Selected text:
======

So I dated a guy back in college (almost 10 years ago now). We met right as I was graduating, but had a summer course left to finish. I knew I was eventually going to leave my college town (I'd already secured a job in a different city), so I intentionally kept my guard up and hoped to keep things casual. But, I found myself really falling for him over the summer we spent together. We never became "official," though the last day we'd spent together he'd admitted that he had been wanting to ask me to be his girlfriend. We said our goodbyes and that was that, though if I'm being honest, my feelings for him never really went away.

Fast forward - settled into my new city and in time, started a relationship with someone else. During that time, the college guy and I didn't really keep in contact; we only followed each other on social media accounts and would occasionally comment each other's things or send short DM's hoping the other was well. I eventually ended the relationship after 2 years (didn't have anything to do with the college guy).

Post-breakup, I happened to be visiting my college town and met up with college guy, and well...we met up. He admitted that he still had feelings for me, but I didn't feel ready to pursue a new relationship so fresh out of a breakup (timing didn't feel right, and we still didn't live in the same city). Over the weekend, we rekindled our old, deep connection and then we left it as-is and I said my goodbyes again.

======

Input data:
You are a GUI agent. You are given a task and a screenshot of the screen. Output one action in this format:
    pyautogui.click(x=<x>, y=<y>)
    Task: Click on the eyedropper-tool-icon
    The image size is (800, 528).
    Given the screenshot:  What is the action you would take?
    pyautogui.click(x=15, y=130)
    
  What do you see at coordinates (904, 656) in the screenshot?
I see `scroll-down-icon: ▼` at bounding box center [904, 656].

======

Activities:
1. Count the lines in the rows that contain the string "screenshot" and give only that number.
2. Go on with the story about the college relationship, starting right after its last sentence.
The story and the rows are unrelated and should be treated as separate material.

Solved problems:
1. 3

2.
Over the past through years and through multiple relationships (on both our ends), we always ended up finding our way back to each other. He ended up moving to the same city I lived in, and called me on occasion to ask how I was or whether I'd be willing to meet with him. When I was in a relationship, I'd decline (I know myself and the chemistry that we have, and I know I'd have cheated if I went); if I wasn't, we'd meet up and the sparks would fly all over again. I guess because the timing never worked out, we always left it at that - moments we'd treasure together over a weekend and then go back to our separate lives.

Now I'm in a solid relationship with a great man that I love (over 3.5 years), talking about engagement, and I'm realizing that my window is closing permanently on college guy. I'm having such conflicting feelings because on the one hand, while the idea of settling down with him sounds amazing, I still feel as if I have lingering feelings for "the one that got away." We don't interact as often anymore, he knows I'm in a serious relationship through social media, but occasionally will send a note to say hi or leave a heart on something I've commented on.

I'm wondering if the feelings I'm having would go away from seeking closure and meeting him one last time to say my goodbyes. On the hand, I know it is extremely dangerous given the history we have (so I'm debating if just a phone call would suffice), but the other part of me feels like I'll keep wondering what could have been if I don't allow myself to put my feelings out there.

Has anyone ever been in this situation and can shed some light? I'd love your insight.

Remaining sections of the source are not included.